Rug-pull defense for MCP tools

A “rug pull” is the MCP failure mode where a server behaves while you’re watching and turns hostile once it’s trusted: a tool you approved at connect time starts smuggling extra arguments, a community server you listed quietly adds a new capability, or a skill an agent self-installed flips from benign to dangerous in production. The danger is that nobody re-reviews a connection after it’s live — the trust decision was made once, at the handshake, and never revisited. OrcaRouter does not trust the handshake. It defends on three fronts. The Firewall’s MCP gateway evaluates each tools/call at dispatch time against your live policy.
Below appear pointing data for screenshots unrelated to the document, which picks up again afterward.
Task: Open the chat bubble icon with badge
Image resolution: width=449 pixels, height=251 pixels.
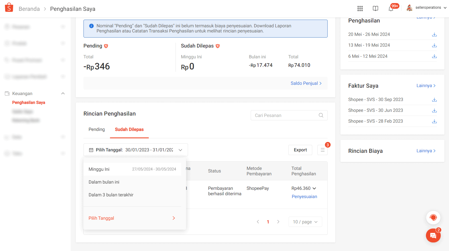Action: (433, 235)
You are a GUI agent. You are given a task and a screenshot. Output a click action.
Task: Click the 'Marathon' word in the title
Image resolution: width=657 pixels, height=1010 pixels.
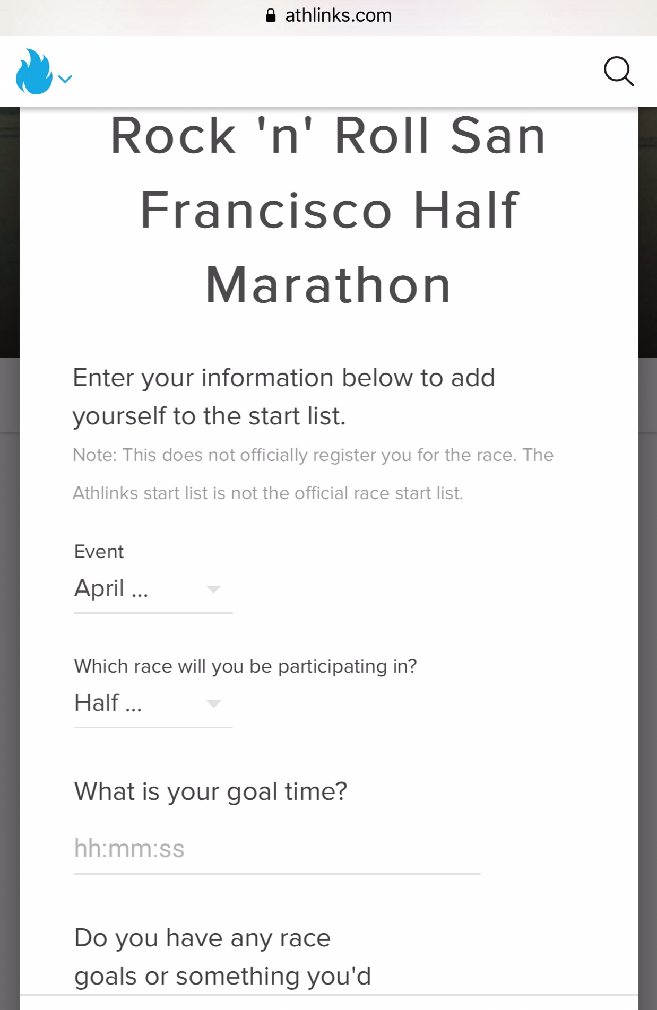coord(328,285)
Each registered server’s advertised tool set is baselined on first probe and re-checked for drift — if the tool schema changes from the approved baseline, the server fails closed until an admin re-approves or quarantines it. And the Skills layer assigns every installed capability a risk band and an enforcement mode — quarantining anything risky or unreviewed until a human signs off. A server can’t earn a free pass by behaving for the first hundred calls.

1. Why MCP rug pull protection needs per-call evaluation

A connect-time review answers one question once: is this server safe to list? It can’t answer the question that actually matters at runtime: is this specific call, with these specific arguments, safe right now? OrcaRouter answers the second question. Every tools/call that crosses the gateway is evaluated on the mcp surface before it’s dispatched to the real server, with the tool name and arguments in hand. The verdict is computed fresh each time, so the moment a tool starts doing something your policy forbids — exfiltrating a secret in an argument, reaching a host that’s denied, calling a capability you never approved — the call is stopped, regardless of how the same tool behaved a minute ago.

Per-call evaluation governs the behavior of each call — argument contents, destinations, the owning skill’s risk — so it catches a rug pull even when the tool keeps an identical signature and only its behavior turns hostile. Schema-drift detection (§ below) is the complementary layer: it catches the case where the server’s advertised tool set itself changes. Both run.

The verdicts the engine can return on the mcp surface:

allow / audit

Forwarded to the server. audit logs the call; allow stays quiet.

sanitize

Forwarded with the tool-call arguments redacted first (it never rewrites what the server returns).

deny

Returned to the model as a tool error (firewall deny: …) so the agent can adapt instead of crashing.

pending_approval

The call is held for a human to resolve before it can run.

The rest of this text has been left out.